Kegiatan tersebut turut dihadiri Menteri Koordinator Bidang Pembangunan Manusia dan Kebudayaan, Pratikno, sementara daerah lain mengikuti secara daring dari wilayah masing-masing.
Stimulan Rp15–30 Juta per Unit
Dalam arahannya, Pratikno menyampaikan bahwa Presiden Prabowo Subianto meminta agar proses pemulihan dilakukan secepat mungkin dengan tetap menjaga akurasi data penerima.
Bantuan stimulan yang diberikan meliputi:
Rp15 juta untuk rumah rusak ringan
Rp30 juta untuk rumah rusak sedang
Secara khusus di Bireuen, sebanyak 4.347 unit rumah telah disetujui menerima bantuan dengan total nilai mencapai Rp86,9 miliar.
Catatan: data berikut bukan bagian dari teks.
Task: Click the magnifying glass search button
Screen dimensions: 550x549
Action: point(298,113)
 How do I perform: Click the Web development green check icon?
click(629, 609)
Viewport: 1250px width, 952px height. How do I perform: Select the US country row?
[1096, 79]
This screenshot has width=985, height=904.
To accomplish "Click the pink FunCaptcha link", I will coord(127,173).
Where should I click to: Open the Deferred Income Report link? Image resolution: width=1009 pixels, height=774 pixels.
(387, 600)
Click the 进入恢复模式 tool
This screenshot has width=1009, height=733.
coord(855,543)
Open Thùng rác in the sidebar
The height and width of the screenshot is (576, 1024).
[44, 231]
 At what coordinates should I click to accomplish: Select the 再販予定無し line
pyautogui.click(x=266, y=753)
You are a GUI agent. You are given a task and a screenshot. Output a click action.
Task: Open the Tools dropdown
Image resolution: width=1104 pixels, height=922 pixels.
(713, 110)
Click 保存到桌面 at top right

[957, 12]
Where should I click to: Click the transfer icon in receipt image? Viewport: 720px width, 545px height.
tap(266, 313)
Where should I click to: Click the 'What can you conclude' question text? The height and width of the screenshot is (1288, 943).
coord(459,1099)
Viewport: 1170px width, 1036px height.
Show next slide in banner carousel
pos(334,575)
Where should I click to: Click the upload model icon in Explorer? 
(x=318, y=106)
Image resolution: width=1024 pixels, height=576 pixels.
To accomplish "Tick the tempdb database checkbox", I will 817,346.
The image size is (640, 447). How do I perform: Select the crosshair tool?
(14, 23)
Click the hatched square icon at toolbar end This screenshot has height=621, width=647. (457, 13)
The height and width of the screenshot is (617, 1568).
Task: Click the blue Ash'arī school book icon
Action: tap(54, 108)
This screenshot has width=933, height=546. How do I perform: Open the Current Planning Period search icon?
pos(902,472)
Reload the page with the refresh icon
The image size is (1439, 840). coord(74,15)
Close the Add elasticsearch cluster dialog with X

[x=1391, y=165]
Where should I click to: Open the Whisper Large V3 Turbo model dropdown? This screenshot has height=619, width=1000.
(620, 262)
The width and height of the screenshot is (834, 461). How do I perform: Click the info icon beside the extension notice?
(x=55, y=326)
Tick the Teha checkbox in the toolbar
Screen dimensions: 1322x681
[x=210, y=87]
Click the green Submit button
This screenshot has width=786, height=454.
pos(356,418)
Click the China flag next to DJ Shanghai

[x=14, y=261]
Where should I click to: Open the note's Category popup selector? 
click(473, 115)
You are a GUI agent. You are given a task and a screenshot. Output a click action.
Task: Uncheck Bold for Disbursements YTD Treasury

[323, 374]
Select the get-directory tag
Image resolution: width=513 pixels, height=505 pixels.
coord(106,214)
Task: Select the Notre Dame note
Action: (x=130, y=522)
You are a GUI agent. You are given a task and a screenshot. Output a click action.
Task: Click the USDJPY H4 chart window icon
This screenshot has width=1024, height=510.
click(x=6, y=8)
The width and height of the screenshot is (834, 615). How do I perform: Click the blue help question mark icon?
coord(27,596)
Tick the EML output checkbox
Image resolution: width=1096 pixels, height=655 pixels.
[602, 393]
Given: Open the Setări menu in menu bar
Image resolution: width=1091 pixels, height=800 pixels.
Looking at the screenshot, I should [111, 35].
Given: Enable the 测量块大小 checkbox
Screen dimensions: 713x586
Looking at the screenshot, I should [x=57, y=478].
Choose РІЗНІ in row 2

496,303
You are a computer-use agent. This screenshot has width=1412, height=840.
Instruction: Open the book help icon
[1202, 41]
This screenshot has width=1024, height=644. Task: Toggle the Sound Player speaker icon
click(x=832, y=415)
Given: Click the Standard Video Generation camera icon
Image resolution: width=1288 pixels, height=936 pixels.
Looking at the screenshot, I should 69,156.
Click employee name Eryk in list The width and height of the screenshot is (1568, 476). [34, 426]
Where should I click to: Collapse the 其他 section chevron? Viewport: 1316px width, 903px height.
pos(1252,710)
Angka tersebut menjadikan daerah ini sebagai penerima terbesar pada tahap II.
Pemerintah juga menargetkan agar warga terdampak dapat menjalani Ramadan dan Idulfitri dengan kondisi hunian yang lebih layak dan nyaman.
Verifikasi Ketat dan Lanjutan Rumah Rusak Berat
Bupati Bireuen, Mukhlis, menyebutkan bahwa daerahnya termasuk yang terdampak signifikan, baik secara fisik maupun sosial ekonomi.
Dari total 31.929 rumah yang diusulkan bertahap, sebanyak 4.347 unit telah lolos verifikasi Inspektorat BNPB dan pengecekan lapangan untuk kategori rusak ringan dan sedang.
Sementara untuk rumah rusak berat, hasil verifikasi bersama BNPB Pusat mencatat 1.109 unit dinyatakan memenuhi syarat untuk dilanjutkan ke tahap pembangunan.
Mukhlis menegaskan bahwa percepatan pemulihan membutuhkan koordinasi intensif antara pemerintah pusat dan daerah.
“Percepatan pemulihan tidak dapat dilakukan sendiri, tetapi harus melalui kolaborasi. Kami berharap kunjungan kerja Menko PMK ini semakin memperkuat komunikasi dan kerja sama,” kata Mukhlis.
Pemerintah daerah pun berkomitmen mengawal proses penyaluran agar berlangsung transparan, akuntabel, dan benar-benar dirasakan manfaatnya oleh masyarakat terdampak.